▸ Description of the task
Please quote exactly the lines below from the line containing "Viewport: 1540px width, 784px height." to the line containing "The width and height of the screenshot is (1372, 881).", both lines included, and nothing else.

(Stored items)
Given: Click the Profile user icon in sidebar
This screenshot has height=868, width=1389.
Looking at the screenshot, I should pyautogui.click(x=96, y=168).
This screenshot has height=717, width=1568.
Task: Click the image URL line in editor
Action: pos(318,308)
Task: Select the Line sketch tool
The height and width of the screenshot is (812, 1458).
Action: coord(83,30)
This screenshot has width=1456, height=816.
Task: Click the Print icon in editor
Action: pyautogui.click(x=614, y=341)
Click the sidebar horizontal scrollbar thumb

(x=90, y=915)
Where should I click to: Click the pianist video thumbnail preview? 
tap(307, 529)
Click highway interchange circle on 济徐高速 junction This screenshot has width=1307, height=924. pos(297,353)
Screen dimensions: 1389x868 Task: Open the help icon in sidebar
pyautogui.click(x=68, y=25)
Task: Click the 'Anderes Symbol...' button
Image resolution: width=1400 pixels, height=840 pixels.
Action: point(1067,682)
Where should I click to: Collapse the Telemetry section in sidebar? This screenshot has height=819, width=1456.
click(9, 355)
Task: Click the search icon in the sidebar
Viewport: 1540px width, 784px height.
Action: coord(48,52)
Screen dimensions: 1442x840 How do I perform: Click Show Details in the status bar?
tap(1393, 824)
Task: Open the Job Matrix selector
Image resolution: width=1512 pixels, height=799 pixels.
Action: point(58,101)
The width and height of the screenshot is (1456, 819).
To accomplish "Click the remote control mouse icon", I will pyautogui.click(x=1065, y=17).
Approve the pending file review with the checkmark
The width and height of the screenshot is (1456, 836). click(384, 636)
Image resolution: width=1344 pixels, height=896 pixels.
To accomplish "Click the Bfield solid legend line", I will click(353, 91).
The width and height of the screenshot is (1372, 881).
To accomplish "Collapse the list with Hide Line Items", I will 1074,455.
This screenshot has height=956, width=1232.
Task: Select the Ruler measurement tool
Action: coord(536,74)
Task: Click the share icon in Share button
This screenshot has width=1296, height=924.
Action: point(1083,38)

▸ Result below
Viewport: 1540px width, 784px height.
Action: coord(48,52)
Screen dimensions: 1442x840 How do I perform: Click Show Details in the status bar?
tap(1393, 824)
Task: Open the Job Matrix selector
Image resolution: width=1512 pixels, height=799 pixels.
Action: point(58,101)
The width and height of the screenshot is (1456, 819).
To accomplish "Click the remote control mouse icon", I will pyautogui.click(x=1065, y=17).
Approve the pending file review with the checkmark
The width and height of the screenshot is (1456, 836). click(384, 636)
Image resolution: width=1344 pixels, height=896 pixels.
To accomplish "Click the Bfield solid legend line", I will click(353, 91).
The width and height of the screenshot is (1372, 881).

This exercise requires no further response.